Of course you can implement what you're talking about in Lisp.
One big difference between Lisp and other languages is that nothing is fixed and you've control on what the reader does on every single character of the input source code. Literally.
Consider for example the project CL-Python and its mixed-syntax Lisp/Python mode.
Basically in that mode if what you type starts with an open parenthesis then it's considered Lisp, otherwise it's considered Python (including multi-line constructs).
...HOWEVER...
this kind of macro/reader-macro library is implemented rarely, because one of the main advantages of the s-expression approach is that it's well composable and you can build other macros on top of existing macros, raising the level of the language.
Once abandoned the regularity of s-expression approach, writing macros becomes annoying because to write code that manipulates code you need to consider the several different constructs of the language, precedence rules, special rules, special syntax forms.
Languages that are not based on s-expression sometimes provide real macro processing capability but working on the AST level, i.e. after some parsing processing has already been done in a fixed way. Moreover the macro code in these languages looks really weird because the code the macro is manipulating, inspecting or building doesn't look like real code.
Sometimes in other languages instead you only find text-based macros that are basically search-replace. To see an example of how ugly things can get consider the Python standard library implementation of collections.namedtuple (around line 284) and its set of absurd limitations induced just because of that implementation.
Another example of how things can get horribly complex once you force yourself to a template-only approach to avoid the complexity of manipulating an irregular and special cased language is C++ template metaprogramming.
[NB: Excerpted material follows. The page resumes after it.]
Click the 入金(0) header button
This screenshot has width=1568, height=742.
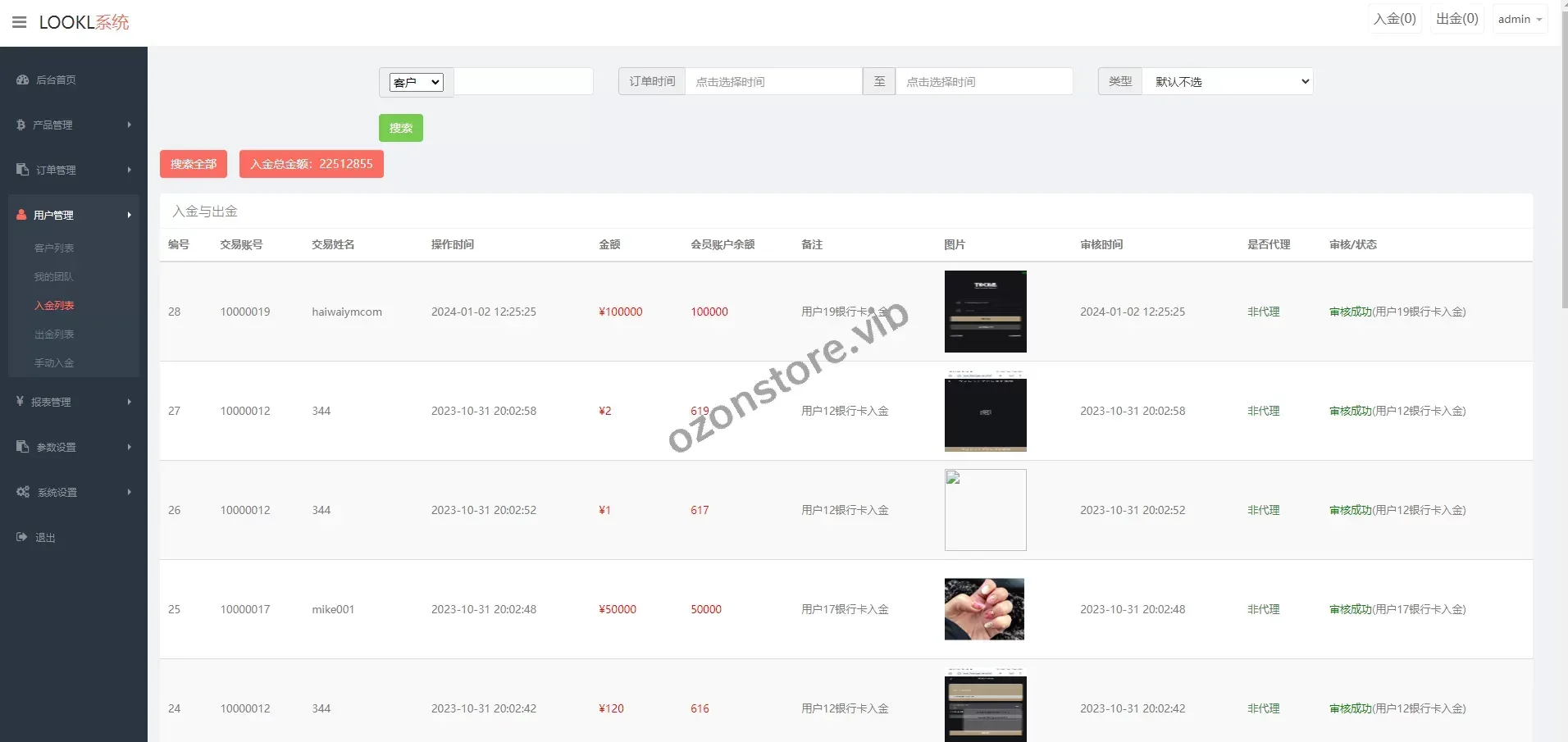[1394, 19]
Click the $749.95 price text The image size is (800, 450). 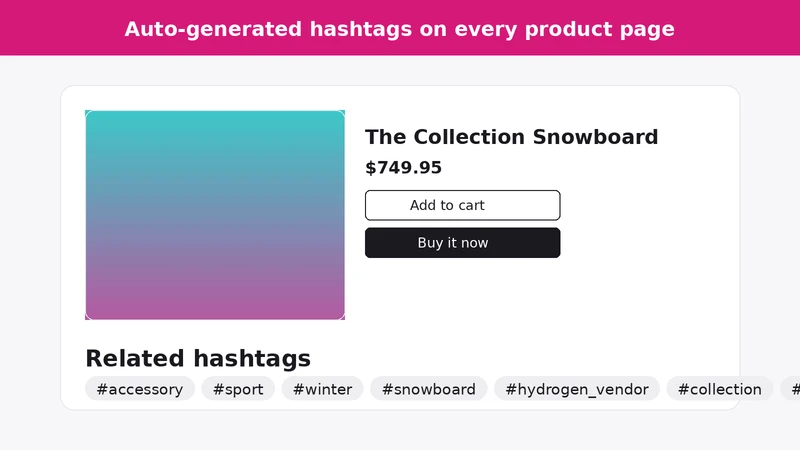pos(404,167)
A simple s-expression based language and quasi-quotation instead makes macro code much easier to write and read and understand, and that's why Lisp code doesn't move away from it. Not because it cannot, but because it doesn't make sense to go to a worse syntax for no reason.
In Lisp you "bend" the language a little by adding the abstractions that are really needed without however breaking everything else and, most important, without dropping the ability to do more bending in the future if needed. Writing a macro/reader-macro that makes the expression parsing the nightmare of say C++ and at the same time removes the ability to write further macros and add more constructs (or makes it impossibly hard) would be a nonsensical suicide.
Even a macro like (infix x + y * z)
is just an exercise... I doubt that any lisper would use that to write real code... why on earth would someone reintroduce the absurd function/operator duality and the nightmare of precedence/associativity rules? If you don't like Lisp then just don't use Lisp.
For a lisper it's not the (infix
and )
part that is ugly... it's what is in the middle.
Also why do you think that 2+3*6 is "naturally" 20? Because the teacher hit you on the palms of your hands with a stick when you were a kid until you got it right?